After several episodes where elements from the past reappear to save or enlighten the characters on Cowboy Bebop, a personification of the post modern future appears and attacks Spike. The show's effective experiment in horror is another way to portray its fundamental thematic conflict.
Session Twenty: Pierrot le Fou
The title comes from the 1965 Jean Luc Godard film and the only way to make sense of the title's use on Cowboy Bebop is to look at it in terms of a commentary on post modernism. Godard, as one of the leading figures of the French New Wave, directed many great, influential films in the 60s concerned with obtrusively subverting filmic conventions. Pierrot le Fou is a particularly striking example, its ostensible plot about a young man and woman becoming robbers on the run is constantly interrupted in ways that flaunt, dispel, or celebrate at an ironic distance the artificiality of cinema; abrupt breaks in the score, deliberate continuity errors, a woman who's inexplicable naked at a party, a musical number with the actors' voices recorded on location instead of in studio.
So what has this to do with the Mad Pierrot (Banjo Ginga), the seemingly indestructible flying clown who attacks Spike (Koichi Yamadera) for no apparent reason? The Mad Pierrot, or Tongpu (according to imdb this is a reference to a song by the Japanese band Yellow Magic Orchestra), kills to kill.
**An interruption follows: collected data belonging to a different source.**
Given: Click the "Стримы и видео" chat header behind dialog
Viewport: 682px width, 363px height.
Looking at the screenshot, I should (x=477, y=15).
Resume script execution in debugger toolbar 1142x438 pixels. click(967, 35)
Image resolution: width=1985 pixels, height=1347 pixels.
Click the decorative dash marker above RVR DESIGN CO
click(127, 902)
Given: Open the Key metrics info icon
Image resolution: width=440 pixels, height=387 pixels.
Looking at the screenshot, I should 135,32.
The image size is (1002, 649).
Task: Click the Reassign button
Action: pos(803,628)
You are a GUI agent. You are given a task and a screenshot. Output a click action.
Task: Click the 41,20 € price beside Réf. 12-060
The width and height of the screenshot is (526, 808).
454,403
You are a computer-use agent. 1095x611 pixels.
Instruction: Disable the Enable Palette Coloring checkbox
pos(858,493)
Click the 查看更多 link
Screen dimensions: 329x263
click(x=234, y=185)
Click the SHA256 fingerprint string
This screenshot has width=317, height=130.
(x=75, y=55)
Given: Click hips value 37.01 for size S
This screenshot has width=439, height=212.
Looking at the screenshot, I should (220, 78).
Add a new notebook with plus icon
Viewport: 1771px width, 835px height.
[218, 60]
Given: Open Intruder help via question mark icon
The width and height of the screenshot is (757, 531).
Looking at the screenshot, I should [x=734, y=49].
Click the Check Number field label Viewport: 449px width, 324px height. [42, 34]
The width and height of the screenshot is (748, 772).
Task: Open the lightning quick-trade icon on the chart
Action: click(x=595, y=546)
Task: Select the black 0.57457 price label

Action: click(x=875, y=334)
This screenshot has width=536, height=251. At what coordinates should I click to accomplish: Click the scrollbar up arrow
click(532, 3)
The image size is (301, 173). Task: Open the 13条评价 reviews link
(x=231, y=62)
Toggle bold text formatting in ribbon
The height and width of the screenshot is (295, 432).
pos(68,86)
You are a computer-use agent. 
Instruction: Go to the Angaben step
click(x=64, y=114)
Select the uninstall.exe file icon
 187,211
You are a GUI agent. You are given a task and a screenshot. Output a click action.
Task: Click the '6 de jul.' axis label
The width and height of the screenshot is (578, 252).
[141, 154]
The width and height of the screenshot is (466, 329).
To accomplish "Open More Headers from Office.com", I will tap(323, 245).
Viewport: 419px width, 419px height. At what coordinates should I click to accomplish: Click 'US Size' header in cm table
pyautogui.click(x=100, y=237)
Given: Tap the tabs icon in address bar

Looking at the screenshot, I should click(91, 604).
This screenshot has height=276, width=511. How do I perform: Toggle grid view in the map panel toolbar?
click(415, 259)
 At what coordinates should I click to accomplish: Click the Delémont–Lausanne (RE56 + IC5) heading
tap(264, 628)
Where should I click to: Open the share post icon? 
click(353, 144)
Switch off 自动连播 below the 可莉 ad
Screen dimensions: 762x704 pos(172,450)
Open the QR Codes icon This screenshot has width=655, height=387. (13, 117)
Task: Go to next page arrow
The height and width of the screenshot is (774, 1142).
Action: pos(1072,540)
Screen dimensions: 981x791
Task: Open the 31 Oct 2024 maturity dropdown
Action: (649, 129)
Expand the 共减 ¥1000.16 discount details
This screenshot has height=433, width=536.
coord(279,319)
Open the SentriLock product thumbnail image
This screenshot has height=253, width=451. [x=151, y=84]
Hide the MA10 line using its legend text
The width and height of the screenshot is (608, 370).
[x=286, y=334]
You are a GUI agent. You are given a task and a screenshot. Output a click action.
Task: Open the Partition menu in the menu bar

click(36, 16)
He has no motivation; not to protect himself or anyone else, not to revenge, not for financial gain. He has no attachments and, like Heath Ledger's Joker, this is his most dangerous quality. But he's also a lot like Edward (Aoi Tada).
Tellingly, it's Edward who discovers that Tongpu does, indeed, have a past, though, crucially, it's not because she's curious, it's because Jet (Unsho Ishizuka) asks her to hack into the sealed ISSP files. Jet, the eldest member of the crew, is especially interested in the past and his strategy in response to Spike's problem is to investigate, to research. But he's no good with computers, at least he's not as good as Edward, so here we have reverence for the past and a post-modern avatar working hand in hand. And it seems often times Jet and Edward share a particular connexion related to the fact that they're such extreme opposites. Edward's lack of attachments gives her freedom, but she needs Jet's preoccupations to have motivation and context.
In Tongpu, the two extremes interact violently. Like Edward's father, another model of post-modernism, Tongpu easily beats Spike in their first encounter. The only reason Spike survives is because Tongpu catches sight of a cat, triggering a memory of the animal that watched as scientists experimented on him and manipulated his anatomy. Much as post-modernism, like a science, relies on a process that begins with observation before manipulation and reconfiguration of art, so the scientists have remade Tongpu's anatomy into a perfect killing machine. They free him from the bounds of a normal, mortal combatant, but, like many erring, brilliant scientists in Science Fiction, their lack of insight into their own motives proves to be their downfall as the directionless Tongpu turns on them.
Just as Edward, as a purer figure of post-modernism, is the one who can access Tongpu's past, it's the supremely post-modern, Disney-ish figures of Space Land that are responsible for Tongpu's ultimate downfall. A robotic giant in the shape of a dog wearing a sailor suit, an amalgamation of Pluto and Donald Duck, stomps him to death after Spike finally succeeds in reminding him of the reality of physical pain.
Unless I missed something, I think this is where Spike's martial arts technique, and general attitude, are presented as a response or potential solution to the conflict between chaotic change and persistence of the past. The Bruce Lee inspired "flow like water" technique has some of the advantage of a complete lack of attachment while also indicating an intimate connexion to the situation and environment. As the series draws closer to its conclusion, this solution is tested in several ways.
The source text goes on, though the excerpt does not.